Das Staatliche Eremitage-Museum Sankt Petersburg zählt laut der amerikanischen Ausgabe der Zeitschrift National Geographic zu den TOP 10 der wichtigsten Kunstmuseen und -galerien der Welt. Insgesamt verfügt die Eremitage über knapp 3,2 Millionen Exponate, die auf etwa 230 000 m2 Fläche (in Ausstellungs- und Archivräumen) untergebracht sind. Das Museum gehört zu den bekanntesten Sehenswürdigkeiten von Sankt Petersburg und ist mit seinen unzähligen Kunstschätzen ein wahrer Magnet für russische und ausländische Touristen. Natürlich gingen auch an der Eremitage die schweren Kriegsjahre und die Leningrader Blockade nicht spurlos vorbei: Aus diesem Grund ist der heutige Artikel dem Schicksal der Eremitage und ihrer Exponate während der Blockadezeit gewidmet, wobei wir auch einen Blick auf die über 250-jährige Geschichte des Museums werfen werden.

### Aufgabenteile
[1] Prüfen Sie, ob die Aussagen (a) bis (c) mit dem Text über die Eremitage übereinstimmen, und belegen Sie jede Antwort (Ja oder Nein) mit dem entscheidenden Wortlaut.
(a) Die Eremitage verfügt über knapp 3,2 Millionen Exponate.
(b) Die Einstufung unter die TOP 10 stammt aus der deutschen Ausgabe von National Geographic.
(c) Die Exponate sind ausschließlich in Ausstellungsräumen untergebracht.
[2] Beantworten Sie anhand des Textes über die Eremitage:
(a) Für wen ist das Museum laut Text ein wahrer Magnet?
(b) Welchem Thema ist der heutige Artikel gewidmet?
(c) Wie lang ist die Geschichte des Museums laut Text?
[3] Setzen Sie den Text über die Eremitage nach seinem letzten Satz fort.
Die Daten sind eigenständiges Material und gehören nicht zum Text über die Eremitage.

Zeigedaten für Text und Elemente:
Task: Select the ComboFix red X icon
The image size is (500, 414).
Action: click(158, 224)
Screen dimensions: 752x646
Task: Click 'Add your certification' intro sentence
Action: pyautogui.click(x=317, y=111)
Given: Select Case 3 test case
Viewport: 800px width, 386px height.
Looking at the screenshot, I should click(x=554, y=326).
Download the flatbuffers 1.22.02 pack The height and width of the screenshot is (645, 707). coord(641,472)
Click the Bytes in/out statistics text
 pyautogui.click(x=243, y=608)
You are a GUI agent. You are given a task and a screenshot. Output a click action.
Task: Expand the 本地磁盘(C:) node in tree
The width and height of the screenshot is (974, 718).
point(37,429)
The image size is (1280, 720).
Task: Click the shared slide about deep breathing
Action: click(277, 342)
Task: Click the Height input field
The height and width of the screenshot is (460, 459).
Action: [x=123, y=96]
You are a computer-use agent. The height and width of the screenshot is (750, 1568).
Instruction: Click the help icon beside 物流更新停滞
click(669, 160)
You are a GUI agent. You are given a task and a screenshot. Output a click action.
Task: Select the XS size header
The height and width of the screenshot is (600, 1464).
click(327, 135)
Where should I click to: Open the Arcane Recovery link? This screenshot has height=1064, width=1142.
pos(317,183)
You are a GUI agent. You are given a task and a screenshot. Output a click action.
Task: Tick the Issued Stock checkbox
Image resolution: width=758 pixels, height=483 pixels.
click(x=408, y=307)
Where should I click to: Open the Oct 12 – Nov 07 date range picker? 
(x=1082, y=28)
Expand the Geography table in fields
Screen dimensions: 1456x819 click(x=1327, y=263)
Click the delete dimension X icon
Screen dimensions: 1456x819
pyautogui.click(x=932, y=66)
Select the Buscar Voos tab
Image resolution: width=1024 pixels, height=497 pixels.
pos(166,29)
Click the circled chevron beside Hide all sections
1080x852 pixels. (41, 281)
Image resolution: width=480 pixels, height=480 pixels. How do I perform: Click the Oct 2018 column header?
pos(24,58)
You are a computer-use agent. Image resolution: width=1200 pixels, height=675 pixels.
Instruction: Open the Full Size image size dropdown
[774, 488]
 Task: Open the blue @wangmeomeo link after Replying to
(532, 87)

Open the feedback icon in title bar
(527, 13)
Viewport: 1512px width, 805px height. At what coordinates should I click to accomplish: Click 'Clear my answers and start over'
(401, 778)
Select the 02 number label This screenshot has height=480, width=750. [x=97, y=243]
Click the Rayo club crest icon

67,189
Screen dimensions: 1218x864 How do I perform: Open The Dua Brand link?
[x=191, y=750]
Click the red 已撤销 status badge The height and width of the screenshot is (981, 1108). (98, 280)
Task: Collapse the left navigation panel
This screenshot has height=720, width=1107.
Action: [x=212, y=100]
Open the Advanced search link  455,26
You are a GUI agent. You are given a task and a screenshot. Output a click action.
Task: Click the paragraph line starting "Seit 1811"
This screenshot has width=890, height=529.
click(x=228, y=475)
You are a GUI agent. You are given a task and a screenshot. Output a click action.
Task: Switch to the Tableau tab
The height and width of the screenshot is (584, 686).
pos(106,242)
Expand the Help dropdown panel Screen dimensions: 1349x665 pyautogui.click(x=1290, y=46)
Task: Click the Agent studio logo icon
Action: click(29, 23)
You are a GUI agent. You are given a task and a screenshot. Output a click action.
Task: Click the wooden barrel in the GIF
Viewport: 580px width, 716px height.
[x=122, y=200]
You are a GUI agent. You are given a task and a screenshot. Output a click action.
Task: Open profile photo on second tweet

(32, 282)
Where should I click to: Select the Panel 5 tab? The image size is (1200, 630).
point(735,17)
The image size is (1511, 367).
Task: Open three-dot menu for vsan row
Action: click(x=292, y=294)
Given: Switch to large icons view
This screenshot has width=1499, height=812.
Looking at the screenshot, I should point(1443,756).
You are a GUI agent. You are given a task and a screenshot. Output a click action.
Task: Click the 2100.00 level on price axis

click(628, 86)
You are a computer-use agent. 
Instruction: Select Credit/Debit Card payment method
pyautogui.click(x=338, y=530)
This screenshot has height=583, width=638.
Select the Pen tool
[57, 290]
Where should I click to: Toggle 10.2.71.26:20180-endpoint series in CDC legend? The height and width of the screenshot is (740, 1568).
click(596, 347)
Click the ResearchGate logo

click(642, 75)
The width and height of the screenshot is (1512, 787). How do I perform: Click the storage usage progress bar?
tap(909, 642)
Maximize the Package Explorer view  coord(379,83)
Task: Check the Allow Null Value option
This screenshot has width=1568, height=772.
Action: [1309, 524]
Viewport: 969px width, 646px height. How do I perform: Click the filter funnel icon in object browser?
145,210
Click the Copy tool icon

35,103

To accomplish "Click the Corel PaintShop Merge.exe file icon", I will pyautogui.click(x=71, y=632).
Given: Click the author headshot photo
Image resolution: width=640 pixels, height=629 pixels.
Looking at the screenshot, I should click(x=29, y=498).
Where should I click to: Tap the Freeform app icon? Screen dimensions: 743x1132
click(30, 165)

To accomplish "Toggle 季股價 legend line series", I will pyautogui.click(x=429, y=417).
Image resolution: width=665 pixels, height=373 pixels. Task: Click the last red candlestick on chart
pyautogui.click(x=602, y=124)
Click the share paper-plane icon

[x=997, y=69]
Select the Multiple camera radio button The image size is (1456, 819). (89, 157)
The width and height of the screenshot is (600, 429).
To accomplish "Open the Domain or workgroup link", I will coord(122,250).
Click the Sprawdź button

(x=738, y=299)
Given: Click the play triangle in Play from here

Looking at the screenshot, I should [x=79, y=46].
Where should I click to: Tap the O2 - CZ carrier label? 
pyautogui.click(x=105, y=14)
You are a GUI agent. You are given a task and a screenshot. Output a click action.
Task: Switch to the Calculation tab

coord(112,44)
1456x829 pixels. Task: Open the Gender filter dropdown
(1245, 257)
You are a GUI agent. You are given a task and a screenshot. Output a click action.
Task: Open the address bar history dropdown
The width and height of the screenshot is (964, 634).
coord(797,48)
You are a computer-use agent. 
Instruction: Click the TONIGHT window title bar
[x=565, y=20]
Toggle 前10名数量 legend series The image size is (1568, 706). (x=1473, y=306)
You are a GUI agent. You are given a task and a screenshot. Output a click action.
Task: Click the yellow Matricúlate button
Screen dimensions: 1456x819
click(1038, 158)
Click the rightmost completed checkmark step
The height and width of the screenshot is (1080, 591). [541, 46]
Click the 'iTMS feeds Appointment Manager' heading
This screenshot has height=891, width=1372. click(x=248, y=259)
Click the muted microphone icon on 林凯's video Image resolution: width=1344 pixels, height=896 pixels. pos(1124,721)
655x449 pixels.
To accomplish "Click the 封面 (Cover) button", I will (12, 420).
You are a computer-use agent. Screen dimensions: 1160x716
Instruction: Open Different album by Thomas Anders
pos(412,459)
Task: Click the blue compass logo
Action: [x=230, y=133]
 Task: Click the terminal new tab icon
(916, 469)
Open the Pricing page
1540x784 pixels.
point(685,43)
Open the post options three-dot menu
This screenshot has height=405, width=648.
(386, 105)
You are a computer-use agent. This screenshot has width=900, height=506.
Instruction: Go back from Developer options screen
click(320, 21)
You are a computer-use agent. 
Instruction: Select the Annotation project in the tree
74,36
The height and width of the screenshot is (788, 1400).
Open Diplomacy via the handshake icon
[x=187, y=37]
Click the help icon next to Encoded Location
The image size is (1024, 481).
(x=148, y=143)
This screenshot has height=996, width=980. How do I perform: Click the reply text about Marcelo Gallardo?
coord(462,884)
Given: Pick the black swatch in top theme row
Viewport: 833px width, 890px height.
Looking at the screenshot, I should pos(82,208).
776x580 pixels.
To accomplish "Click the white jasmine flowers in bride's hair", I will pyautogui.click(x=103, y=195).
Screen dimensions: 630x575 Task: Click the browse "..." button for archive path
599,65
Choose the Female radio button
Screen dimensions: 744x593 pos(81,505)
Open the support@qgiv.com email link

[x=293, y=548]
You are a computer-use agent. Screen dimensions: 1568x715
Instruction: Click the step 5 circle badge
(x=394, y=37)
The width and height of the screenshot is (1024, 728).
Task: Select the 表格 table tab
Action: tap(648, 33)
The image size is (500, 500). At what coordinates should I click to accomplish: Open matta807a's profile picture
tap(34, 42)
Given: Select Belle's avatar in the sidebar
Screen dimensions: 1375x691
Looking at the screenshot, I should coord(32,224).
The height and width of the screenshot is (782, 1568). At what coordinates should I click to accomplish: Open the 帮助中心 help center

### Die Antworten
[1]
(a) Ja: „Insgesamt verfügt die Eremitage über knapp 3,2 Millionen Exponate“
(b) Nein: „laut der amerikanischen Ausgabe der Zeitschrift National Geographic“
(c) Nein: „(in Ausstellungs- und Archivräumen)“

[2]
(a) Für russische und ausländische Touristen.
(b) Dem Schicksal der Eremitage und ihrer Exponate während der Blockadezeit.
(c) Über 250 Jahre.

[3]
Den Grundstein für die Kunstsammlung der Eremitage legte Katharina die Große, Kaiserin von Russland, im Jahr 1764 mit dem Kauf der Kollektion des Berliner Unternehmers Johann Ernst Gotzkowsky. Sie kaufte insgesamt 225 Gemälde vor allem flämischer und holländischer Meister. Gotzkowsky hatte sie ursprünglich für Friedrich den Großen erworben, der jedoch von seinem Kaufangebot zurücktreten musste, da der Siebenjährige Krieg die preußische Staatskasse stark belastet hatte.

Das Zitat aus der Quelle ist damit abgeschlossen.